* **Provided entries**:
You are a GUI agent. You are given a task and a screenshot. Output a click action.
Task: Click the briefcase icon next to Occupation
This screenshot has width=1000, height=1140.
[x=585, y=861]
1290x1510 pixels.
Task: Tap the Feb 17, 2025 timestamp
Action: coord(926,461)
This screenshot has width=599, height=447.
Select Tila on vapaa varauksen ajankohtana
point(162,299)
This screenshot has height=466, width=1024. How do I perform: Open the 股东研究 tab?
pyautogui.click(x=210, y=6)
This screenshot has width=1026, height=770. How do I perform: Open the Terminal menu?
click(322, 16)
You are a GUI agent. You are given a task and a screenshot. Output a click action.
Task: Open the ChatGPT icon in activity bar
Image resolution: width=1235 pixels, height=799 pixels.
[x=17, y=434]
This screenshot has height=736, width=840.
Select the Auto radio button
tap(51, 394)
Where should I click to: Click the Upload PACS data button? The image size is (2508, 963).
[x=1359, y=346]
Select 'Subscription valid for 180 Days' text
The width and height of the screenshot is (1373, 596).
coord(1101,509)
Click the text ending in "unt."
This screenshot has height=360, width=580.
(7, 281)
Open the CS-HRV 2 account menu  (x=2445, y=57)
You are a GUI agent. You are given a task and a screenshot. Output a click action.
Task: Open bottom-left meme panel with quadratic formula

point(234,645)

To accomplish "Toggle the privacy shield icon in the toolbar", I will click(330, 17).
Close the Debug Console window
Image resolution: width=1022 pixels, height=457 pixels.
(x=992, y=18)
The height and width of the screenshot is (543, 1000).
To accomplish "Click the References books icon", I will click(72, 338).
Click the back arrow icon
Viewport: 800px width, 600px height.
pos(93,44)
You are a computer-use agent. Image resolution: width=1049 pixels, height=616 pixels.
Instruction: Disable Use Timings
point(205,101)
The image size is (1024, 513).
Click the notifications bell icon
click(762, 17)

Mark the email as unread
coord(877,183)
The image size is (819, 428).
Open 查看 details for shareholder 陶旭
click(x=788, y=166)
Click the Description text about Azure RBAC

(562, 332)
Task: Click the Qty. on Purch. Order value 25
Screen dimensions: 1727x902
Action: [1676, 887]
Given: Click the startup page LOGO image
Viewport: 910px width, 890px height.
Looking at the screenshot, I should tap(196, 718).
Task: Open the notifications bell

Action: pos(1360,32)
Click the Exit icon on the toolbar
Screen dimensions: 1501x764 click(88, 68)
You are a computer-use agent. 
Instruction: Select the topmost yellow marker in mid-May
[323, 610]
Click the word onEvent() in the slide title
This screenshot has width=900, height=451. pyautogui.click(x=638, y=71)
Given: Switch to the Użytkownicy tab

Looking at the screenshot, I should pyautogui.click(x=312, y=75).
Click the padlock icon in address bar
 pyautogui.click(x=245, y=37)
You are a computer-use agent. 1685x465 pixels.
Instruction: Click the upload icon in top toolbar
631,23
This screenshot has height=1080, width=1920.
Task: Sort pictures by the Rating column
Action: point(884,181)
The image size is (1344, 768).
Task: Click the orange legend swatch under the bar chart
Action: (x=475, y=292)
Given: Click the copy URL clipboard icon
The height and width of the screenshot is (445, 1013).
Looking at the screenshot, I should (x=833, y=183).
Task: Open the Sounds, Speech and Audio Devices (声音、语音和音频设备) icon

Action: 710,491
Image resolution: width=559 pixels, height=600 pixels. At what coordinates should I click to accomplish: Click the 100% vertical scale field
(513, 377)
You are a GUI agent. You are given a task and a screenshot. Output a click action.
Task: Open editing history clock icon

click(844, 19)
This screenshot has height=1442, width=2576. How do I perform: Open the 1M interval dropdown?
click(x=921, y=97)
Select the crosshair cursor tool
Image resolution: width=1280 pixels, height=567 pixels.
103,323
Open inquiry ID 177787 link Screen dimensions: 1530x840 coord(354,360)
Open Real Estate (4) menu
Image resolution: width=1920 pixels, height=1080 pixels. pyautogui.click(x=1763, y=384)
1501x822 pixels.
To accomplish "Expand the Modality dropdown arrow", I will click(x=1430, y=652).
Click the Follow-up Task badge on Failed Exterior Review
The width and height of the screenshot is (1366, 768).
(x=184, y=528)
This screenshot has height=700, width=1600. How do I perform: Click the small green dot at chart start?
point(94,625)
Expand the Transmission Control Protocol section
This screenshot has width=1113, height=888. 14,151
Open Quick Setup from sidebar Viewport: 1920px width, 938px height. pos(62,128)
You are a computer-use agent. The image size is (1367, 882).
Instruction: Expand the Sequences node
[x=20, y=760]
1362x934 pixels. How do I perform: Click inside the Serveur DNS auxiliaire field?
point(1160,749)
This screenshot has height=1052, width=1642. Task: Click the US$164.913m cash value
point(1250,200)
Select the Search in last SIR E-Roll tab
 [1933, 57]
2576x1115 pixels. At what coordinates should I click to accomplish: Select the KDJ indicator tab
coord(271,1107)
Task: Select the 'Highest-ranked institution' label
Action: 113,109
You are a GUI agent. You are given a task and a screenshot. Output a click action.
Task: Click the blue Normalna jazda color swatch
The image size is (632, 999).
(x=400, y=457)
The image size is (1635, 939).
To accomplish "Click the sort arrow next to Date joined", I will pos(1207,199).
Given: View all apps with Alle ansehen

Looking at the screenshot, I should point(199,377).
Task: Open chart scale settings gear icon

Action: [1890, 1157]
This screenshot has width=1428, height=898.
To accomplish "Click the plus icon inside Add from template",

* **Task to complete**:
Filter the data above down to the lines containing the string "Viewport", treating uppercase and lowercase as distinct, and copy each of those lines in full.

* **Solution to this task**:
Viewport: 800px width, 600px height.
Viewport: 910px width, 890px height.
Open Quick Setup from sidebar Viewport: 1920px width, 938px height. pos(62,128)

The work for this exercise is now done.